Policyholders should be aware of professional services exclusions in their liability policies that may be broadly interpreted to exclude liability arising out of operations that, while traditionally not regarded as professional in nature, may include professional elements or duties. Furthermore, it should never be assumed that an umbrella or excess policy will provide follow-form coverage to a primary policy that does not contain a professional services exclusion. Accordingly, when relying upon additional insured coverage as a principle means of risk transfer, a thorough review of all relevant policies should be undertaken whenever possible.
These points are underlined by an unpublished decision issued in July 2017, the California Court of Appeals determined that the failure to properly mark a petroleum pipeline, which led to a massive explosion and the death of five individuals, arose from the performance or non-performance of professional services. See Energy Ins. Mut. Ltd. v. Ace Am. Ins. Co., No. A140656, 2017 WL 2953677 (Cal. Ct. App. July 11, 2017). Accordingly, the court found that the professional services exclusion of an umbrella liability policy operated to bar additional insured coverage.
Kinder Morgan, Inc., hired two temporary employees through Comforce Corporation to work as construction inspectors on a large water supply line project in Walnut Creek. The inspectors were required “to have knowledge of the practices, principles, procedures, regulations and techniques as they related to terminal pipeline construction.” Kinder Morgan’s own employee also served as a line rider on the Project, performing duties, such as, pipeline identification, locating and marking lines, as well as replacing damaged or missing markers. On November 9, 2004, an excavator working at the Project, punctured a high-pressure petroleum line owned by Kinder Morgan, which resulted in an explosion and fire injuring and killing numerous individuals. The underlying lawsuits alleged that the pipeline rupture was caused by the negligence of Kinder Morgan and Comforce.

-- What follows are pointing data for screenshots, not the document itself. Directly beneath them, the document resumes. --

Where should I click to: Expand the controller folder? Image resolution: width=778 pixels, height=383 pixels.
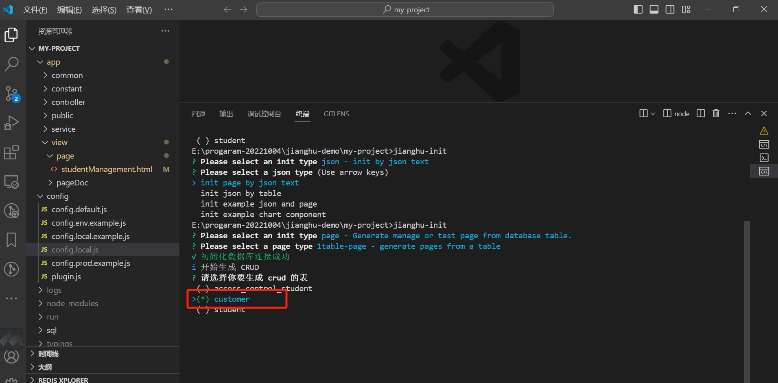coord(68,102)
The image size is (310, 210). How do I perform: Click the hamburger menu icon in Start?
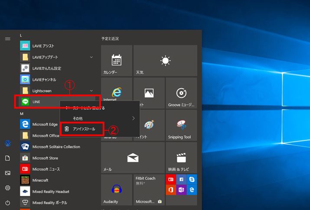[x=7, y=39]
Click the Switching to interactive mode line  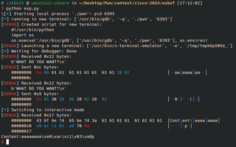click(43, 110)
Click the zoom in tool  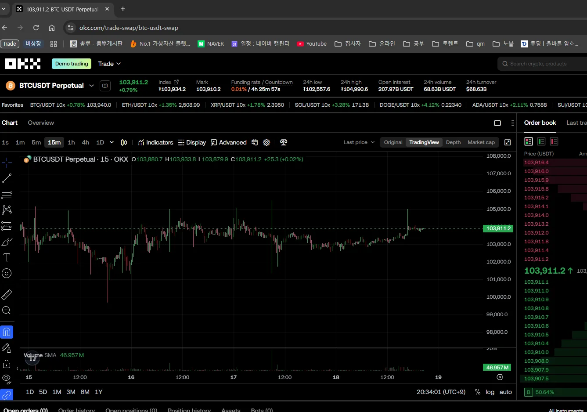(7, 311)
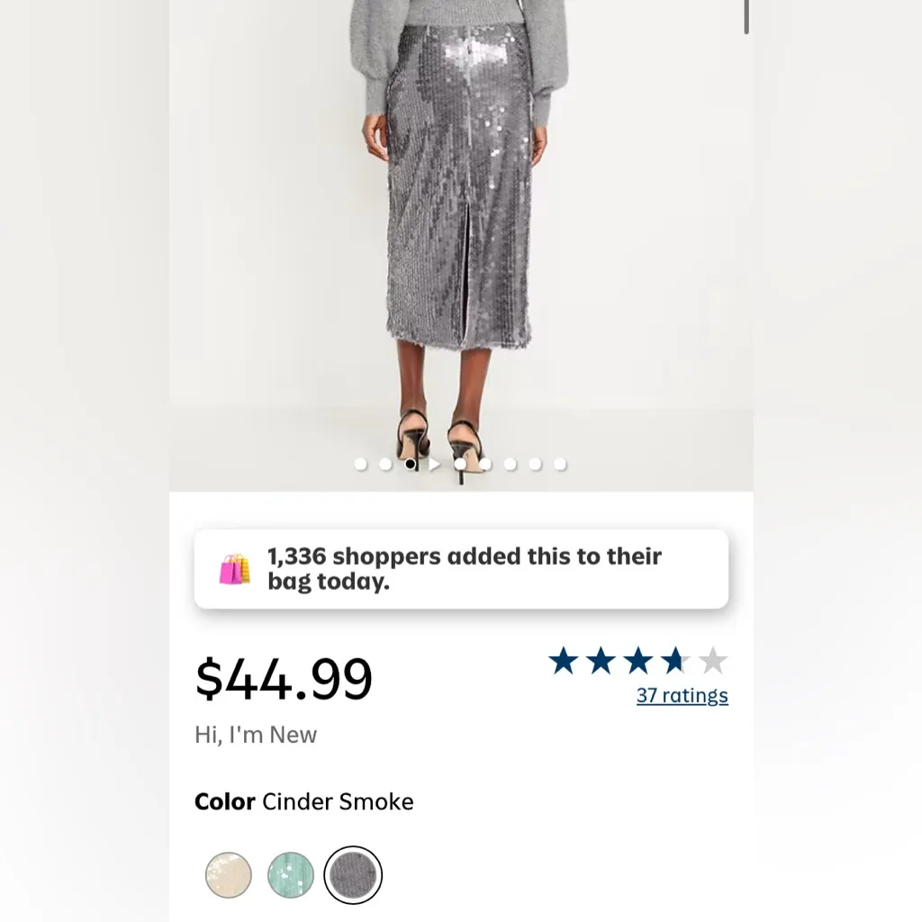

pipeline rupture was caused by the negligence of Kinder Morgan and Comforce. Kinder Morgan, was insured under a liability policy issued by Associated Electric and Gas Insurance Services Limited (AEGIS). Kinder was also insured under a follow-form excess liability policy from Energy Insurance Mutual Limited (EIM). American Insurance Company (ACE) insured Comforce under two policies: a primary liability policy, and a stand-alone umbrella policy. AEGIS and EIM defended Kinder Morgan against the underlying lawsuits, while ACE also agreed to defend Kinder Morgan as an additional insured under its primary policy, pursuant to a reservation or rights. Under the umbrella policy, ACE declined to provide Kinder Morgan coverage, based in part, on its professional services exclusion. EIM commenced an action against ACE seeking reimbursement of payments made to Kinder Morgan under its excess policy. EIM alleged that Kinder Morgan was an additional insured on the Umbrella Policy and that the Umbrella Policy should have paid Kinder Morgan’s defense fees before EIM.
EIM argued that the professional services exclusion, which provides, “[t]his insurance does not apply to any liability arising out of the providing or failing to provide any services of a professional nature,” should be narrowly applied. The court observed, however, that the professional services exclusion has been broadly construed by California courts, and that the mapping and marking of underground installations by Comforce and Kinder Morgan required specialized knowledge of pipeline identification, making it analogous to other activities found to be “professional services.”
EIM further argued that a separation of insureds provision effectively results in coverage applying separately with respect to the named insured and additional insured, including the application of any relevant exclusions. EIM claimed that even if Comforce’s employees were providing professional services, Kinder Morgan’s line rider was not, and the professional services exclusion, therefore, should not apply. Although the court agreed that the separation of insureds provision results in exclusions applying separately to each insured, it also found that Kinder Morgan’s line rider was providing professional services. Accordingly, the court held that EIM was not entitled to equitable subrogation from ACE, as coverage for Kinder Morgan was barred by the professional services exclusion in the umbrella policy.